Each of the three major bit categories has its own subtype. Bits - A flat or slightly bent mouth piece, with a ring at both ends. The bits have no leverage and are often used for riding. Snuffle Bits - An articulated mouth piece with loops at both ends.
Also these bits have no leverage, but put a certain amount of force by clamping the nozzle. Curve Bits - A little with different mouthpieces style fitted to jaws that have a ring at the top and bottom. These allow the horseman to use leverage to put greater force on the horse's jaw.
A lot of kerb chisels also have gate mouths that put the horse's jaws under a lot of strain. Bars and snaffles are relatively easy and useful chisels, without much room for decoration or craftsmanship in comparison to kerbstone chisels. Many types of curbstones differ in their jaw pattern and nozzle designs.
Let us look at the kerb chart before we come to all these different kinds, so that we can put the whole termology in order. It is also important to be able to speak about the different nozzle models, as bits are often categorised in this way. Below you will find the most popular mouths and jaw shapes.
It is the mouth piece on one set of teeth that has a great influence on how a horse perceives the impression of the teeth. Over the years, many other styles have been used, and some models such as the spades and the half-breed can be found in many different subspecies. We show the most popular and well-known models, but there are at least 15-20 different nozzle styles that you may come across at some point.
Ports - A portrait is a curve in the center of the nozzle and can be more or less strong according to the width and depth of the portrait. The most curbstone chisels have an opening that reduces the stress on the horse's tongues and, if it is a high opening, exerts stress on the taste buds (or the top of the mouth).

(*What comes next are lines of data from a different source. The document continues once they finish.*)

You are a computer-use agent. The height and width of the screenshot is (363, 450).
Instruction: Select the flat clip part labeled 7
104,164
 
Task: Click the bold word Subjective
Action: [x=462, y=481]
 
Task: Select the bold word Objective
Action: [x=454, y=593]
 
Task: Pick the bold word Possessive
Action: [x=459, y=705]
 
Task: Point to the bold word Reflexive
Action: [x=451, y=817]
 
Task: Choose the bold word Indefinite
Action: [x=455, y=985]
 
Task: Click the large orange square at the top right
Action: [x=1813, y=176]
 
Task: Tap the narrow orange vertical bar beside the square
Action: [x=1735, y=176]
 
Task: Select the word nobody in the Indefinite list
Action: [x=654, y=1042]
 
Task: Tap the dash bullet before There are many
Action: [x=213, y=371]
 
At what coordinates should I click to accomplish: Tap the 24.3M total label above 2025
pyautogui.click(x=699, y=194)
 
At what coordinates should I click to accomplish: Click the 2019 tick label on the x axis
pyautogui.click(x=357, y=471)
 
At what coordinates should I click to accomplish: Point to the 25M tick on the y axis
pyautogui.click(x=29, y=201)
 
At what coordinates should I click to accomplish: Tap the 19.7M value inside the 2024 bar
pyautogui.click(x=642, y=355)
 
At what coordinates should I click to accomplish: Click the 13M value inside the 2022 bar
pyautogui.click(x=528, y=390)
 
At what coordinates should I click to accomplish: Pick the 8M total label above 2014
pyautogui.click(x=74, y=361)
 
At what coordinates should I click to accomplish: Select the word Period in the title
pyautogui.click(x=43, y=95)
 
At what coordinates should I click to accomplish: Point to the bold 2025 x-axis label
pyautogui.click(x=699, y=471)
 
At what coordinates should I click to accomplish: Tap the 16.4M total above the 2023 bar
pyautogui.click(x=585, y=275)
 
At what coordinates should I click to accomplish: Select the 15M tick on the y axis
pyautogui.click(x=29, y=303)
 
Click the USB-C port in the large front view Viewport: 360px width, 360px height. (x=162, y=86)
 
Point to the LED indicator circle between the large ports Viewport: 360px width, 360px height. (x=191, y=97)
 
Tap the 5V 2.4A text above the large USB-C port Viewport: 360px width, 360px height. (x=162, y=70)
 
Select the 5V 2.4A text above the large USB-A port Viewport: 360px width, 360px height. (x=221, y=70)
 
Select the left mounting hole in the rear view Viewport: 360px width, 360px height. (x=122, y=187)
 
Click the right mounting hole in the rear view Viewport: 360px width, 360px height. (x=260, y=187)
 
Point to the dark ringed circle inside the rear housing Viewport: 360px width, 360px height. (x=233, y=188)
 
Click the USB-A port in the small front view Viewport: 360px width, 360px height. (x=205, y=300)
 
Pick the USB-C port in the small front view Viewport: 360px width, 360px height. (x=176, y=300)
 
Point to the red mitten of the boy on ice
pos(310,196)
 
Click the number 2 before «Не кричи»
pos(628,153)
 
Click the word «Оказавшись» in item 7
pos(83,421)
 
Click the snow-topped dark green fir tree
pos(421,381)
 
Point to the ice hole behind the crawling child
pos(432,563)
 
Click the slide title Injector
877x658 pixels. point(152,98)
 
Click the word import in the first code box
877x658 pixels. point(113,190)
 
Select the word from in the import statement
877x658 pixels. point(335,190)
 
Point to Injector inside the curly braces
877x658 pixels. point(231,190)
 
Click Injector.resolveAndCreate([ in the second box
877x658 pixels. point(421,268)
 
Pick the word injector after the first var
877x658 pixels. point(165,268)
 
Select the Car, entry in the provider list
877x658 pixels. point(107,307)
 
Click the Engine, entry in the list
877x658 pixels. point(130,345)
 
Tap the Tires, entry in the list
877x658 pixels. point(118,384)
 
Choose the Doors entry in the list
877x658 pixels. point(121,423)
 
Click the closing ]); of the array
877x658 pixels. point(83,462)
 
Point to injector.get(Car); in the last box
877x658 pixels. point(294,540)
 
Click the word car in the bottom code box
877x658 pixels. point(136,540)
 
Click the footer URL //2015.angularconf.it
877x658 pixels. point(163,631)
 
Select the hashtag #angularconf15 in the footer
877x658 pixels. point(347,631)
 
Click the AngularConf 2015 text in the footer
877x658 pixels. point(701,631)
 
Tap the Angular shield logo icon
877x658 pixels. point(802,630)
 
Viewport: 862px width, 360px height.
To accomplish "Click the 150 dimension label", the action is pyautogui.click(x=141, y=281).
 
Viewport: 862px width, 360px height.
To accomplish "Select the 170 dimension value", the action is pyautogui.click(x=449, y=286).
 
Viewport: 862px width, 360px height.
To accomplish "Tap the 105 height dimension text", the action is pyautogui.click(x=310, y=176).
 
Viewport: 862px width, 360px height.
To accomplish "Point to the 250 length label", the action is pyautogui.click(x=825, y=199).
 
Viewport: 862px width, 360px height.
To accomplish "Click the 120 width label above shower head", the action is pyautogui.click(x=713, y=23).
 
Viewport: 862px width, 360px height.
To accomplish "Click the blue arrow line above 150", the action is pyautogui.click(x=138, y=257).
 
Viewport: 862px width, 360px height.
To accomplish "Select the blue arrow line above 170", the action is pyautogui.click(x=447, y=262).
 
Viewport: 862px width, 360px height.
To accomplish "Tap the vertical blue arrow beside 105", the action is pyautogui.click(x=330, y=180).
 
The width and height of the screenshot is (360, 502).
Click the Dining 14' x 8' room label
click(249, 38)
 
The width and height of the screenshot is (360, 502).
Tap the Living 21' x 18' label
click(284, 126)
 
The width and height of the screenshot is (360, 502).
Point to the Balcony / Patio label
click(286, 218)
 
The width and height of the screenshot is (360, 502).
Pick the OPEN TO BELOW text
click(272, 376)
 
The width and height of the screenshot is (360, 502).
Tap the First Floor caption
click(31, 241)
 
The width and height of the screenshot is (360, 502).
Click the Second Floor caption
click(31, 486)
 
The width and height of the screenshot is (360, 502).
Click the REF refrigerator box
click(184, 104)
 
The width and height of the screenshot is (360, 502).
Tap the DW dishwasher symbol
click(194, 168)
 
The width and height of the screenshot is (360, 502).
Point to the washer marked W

Half-Blood - A half-blood half-bits is usually a portrait by means of a scooter or portrait squeeze, although sometimes it is a flat mouthed piece with a port/cricket. Shovel - The shovel drill has a high, shovel-shaped mounting on a flat pole, with a grill and often with clips on both sides.
Spades are the most widely used in Californian traditions and often have cupric cricket and brooch. Spades can be very heavy in the right hand and can hurt a horse so they were a badge for experienced riders, they are no longer used but are loved by gatherers.
Jointted - Joined kerbstone bits are relatively rare among collectibles, but they sometimes get pop-ups from modern manufacturers. An articulated set of teeth is exactly what it sounded like, instead of a sturdy mouth piece it has a hinge that looks like a bridle. There is also a set of bridle and kerb bits with reins in several places on the teeth.
Samaritans - Jesus Mardueño, one of California's most beloved iconic CB. Practically all manufacturers manufactured a copy of this theme. CALIFORIA - Another favorite styles recognized and promoted by G.S. Garcia Saddlery. Globus - A very simple way to easily recognize the large circles that form the cheek.
Frishno - Another California favorite by G.S. Garcia Design. It is not possible to mark all bits and in some cases it is possible to assign an unlabeled one to a particular manufacturer, but no difference what a labeled one is more valuable than an unlabeled one, even if both are 100% from the same manufacturer.
Below are some of the Texas and Californian collectibles, as well as a listing of some modern artisan manufacturers. If you are looking for a full listing of other manufacturers, please see our pages for Texas Style Maker, California Type Maker and Temporary Maker.